▶ _Assignment_: The data follows this line. Copy verbatim the line with "Given: Open the Formulas ribbon tab" and each line after it to the end.

▶ _Provided material_:
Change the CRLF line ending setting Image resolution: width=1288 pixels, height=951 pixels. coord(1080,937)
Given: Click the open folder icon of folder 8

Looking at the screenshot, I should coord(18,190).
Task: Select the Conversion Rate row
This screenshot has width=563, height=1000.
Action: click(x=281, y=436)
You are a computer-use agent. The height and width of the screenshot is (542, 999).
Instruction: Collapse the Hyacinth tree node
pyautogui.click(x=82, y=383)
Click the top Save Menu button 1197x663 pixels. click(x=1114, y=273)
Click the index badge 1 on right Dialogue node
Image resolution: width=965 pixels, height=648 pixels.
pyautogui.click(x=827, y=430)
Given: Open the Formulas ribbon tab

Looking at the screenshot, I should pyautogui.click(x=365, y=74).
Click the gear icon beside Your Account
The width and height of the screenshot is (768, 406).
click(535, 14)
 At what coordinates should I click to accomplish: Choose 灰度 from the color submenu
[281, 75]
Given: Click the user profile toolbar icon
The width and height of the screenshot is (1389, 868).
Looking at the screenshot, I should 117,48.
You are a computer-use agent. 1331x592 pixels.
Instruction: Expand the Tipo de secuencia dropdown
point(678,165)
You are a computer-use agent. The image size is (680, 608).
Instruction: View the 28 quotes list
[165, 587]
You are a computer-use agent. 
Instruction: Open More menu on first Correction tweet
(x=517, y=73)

▶ _Exercise output_:
Given: Open the Formulas ribbon tab

Looking at the screenshot, I should pyautogui.click(x=365, y=74).
Click the gear icon beside Your Account
The width and height of the screenshot is (768, 406).
click(535, 14)
 At what coordinates should I click to accomplish: Choose 灰度 from the color submenu
[281, 75]
Given: Click the user profile toolbar icon
The width and height of the screenshot is (1389, 868).
Looking at the screenshot, I should 117,48.
You are a computer-use agent. 1331x592 pixels.
Instruction: Expand the Tipo de secuencia dropdown
point(678,165)
You are a computer-use agent. The image size is (680, 608).
Instruction: View the 28 quotes list
[165, 587]
You are a computer-use agent. 
Instruction: Open More menu on first Correction tweet
(x=517, y=73)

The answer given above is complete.